Required work: Reproduce, from the line containing "Task: Tap the site security shield icon" to the last line of the material, every line exactly.

Data records:
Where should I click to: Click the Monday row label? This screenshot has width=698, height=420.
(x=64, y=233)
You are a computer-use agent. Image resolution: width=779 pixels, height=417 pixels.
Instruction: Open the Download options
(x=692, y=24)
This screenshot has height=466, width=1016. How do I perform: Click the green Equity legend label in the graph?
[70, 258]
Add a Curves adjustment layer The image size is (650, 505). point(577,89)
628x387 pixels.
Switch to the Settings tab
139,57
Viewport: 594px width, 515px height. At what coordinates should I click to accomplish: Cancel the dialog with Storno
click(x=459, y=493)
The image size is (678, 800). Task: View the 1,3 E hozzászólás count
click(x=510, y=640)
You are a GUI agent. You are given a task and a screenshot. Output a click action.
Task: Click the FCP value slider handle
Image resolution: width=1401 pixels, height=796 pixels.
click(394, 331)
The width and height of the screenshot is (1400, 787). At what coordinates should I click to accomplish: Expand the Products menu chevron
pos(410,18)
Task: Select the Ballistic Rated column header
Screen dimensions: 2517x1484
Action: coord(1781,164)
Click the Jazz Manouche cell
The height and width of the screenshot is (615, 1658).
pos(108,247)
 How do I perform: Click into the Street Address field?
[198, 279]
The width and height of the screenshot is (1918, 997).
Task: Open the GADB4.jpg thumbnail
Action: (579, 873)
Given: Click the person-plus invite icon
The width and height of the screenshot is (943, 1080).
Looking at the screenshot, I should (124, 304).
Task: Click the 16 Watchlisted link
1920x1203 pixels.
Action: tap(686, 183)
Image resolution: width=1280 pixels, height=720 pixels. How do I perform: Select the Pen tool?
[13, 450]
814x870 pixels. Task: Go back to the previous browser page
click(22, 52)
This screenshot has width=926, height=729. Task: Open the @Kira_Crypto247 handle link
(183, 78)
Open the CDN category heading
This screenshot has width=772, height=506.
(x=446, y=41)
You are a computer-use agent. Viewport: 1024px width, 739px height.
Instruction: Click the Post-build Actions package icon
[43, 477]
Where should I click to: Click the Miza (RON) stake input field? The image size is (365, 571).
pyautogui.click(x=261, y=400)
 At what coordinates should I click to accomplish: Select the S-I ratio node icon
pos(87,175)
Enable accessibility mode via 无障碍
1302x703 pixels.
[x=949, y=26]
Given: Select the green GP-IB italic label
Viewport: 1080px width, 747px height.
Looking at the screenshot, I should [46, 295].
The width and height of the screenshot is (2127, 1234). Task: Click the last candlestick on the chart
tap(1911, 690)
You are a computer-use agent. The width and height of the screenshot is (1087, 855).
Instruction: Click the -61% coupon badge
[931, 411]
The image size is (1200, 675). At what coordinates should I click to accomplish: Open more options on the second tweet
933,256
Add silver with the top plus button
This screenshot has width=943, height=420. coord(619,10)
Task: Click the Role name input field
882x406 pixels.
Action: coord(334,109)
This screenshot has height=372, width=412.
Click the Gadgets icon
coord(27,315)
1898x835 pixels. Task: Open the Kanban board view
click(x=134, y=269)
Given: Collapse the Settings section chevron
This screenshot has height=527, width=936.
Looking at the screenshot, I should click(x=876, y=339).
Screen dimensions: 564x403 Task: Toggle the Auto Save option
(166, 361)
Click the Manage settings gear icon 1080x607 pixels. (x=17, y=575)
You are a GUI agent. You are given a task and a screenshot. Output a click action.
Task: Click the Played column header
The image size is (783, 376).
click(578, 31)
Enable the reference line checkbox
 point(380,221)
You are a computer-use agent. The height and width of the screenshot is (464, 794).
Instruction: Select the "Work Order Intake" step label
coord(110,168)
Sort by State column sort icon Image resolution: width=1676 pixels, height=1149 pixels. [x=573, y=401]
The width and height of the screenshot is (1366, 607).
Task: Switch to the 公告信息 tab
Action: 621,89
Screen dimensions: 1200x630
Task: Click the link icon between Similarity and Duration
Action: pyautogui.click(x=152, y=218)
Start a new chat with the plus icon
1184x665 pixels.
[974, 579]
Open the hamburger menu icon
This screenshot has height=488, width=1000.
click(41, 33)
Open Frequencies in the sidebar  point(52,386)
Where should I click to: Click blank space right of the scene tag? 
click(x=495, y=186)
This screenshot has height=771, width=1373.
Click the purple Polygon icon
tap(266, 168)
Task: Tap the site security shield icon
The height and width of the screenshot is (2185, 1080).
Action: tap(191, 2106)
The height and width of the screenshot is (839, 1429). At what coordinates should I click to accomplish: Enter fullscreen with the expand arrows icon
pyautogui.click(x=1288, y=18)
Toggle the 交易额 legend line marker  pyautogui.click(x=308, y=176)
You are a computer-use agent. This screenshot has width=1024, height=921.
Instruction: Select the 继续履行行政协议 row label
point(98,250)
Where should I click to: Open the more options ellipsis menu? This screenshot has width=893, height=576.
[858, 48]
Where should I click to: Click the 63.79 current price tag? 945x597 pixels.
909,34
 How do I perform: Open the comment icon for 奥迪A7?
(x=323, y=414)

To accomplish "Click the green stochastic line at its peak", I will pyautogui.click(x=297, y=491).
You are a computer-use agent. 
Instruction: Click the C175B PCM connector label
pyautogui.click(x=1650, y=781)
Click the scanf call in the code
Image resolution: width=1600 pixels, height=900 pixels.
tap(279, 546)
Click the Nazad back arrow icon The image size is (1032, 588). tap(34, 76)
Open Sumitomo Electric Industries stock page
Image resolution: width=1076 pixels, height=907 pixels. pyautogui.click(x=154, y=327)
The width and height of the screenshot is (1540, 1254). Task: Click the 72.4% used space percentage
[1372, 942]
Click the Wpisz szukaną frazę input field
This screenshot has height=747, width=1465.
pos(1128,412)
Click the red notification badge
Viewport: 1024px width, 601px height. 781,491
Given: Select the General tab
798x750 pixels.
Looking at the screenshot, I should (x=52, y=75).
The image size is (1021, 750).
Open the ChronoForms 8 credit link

Solution to this task:
Task: Tap the site security shield icon
The height and width of the screenshot is (2185, 1080).
Action: tap(191, 2106)
The height and width of the screenshot is (839, 1429). At what coordinates should I click to accomplish: Enter fullscreen with the expand arrows icon
pyautogui.click(x=1288, y=18)
Toggle the 交易额 legend line marker  pyautogui.click(x=308, y=176)
You are a computer-use agent. This screenshot has width=1024, height=921.
Instruction: Select the 继续履行行政协议 row label
point(98,250)
Where should I click to: Open the more options ellipsis menu? This screenshot has width=893, height=576.
[858, 48]
Where should I click to: Click the 63.79 current price tag? 945x597 pixels.
909,34
 How do I perform: Open the comment icon for 奥迪A7?
(x=323, y=414)

To accomplish "Click the green stochastic line at its peak", I will pyautogui.click(x=297, y=491).
You are a computer-use agent. 
Instruction: Click the C175B PCM connector label
pyautogui.click(x=1650, y=781)
Click the scanf call in the code
Image resolution: width=1600 pixels, height=900 pixels.
tap(279, 546)
Click the Nazad back arrow icon The image size is (1032, 588). tap(34, 76)
Open Sumitomo Electric Industries stock page
Image resolution: width=1076 pixels, height=907 pixels. pyautogui.click(x=154, y=327)
The width and height of the screenshot is (1540, 1254). Task: Click the 72.4% used space percentage
[1372, 942]
Click the Wpisz szukaną frazę input field
This screenshot has height=747, width=1465.
pos(1128,412)
Click the red notification badge
Viewport: 1024px width, 601px height. 781,491
Given: Select the General tab
798x750 pixels.
Looking at the screenshot, I should (x=52, y=75).
The image size is (1021, 750).
Open the ChronoForms 8 credit link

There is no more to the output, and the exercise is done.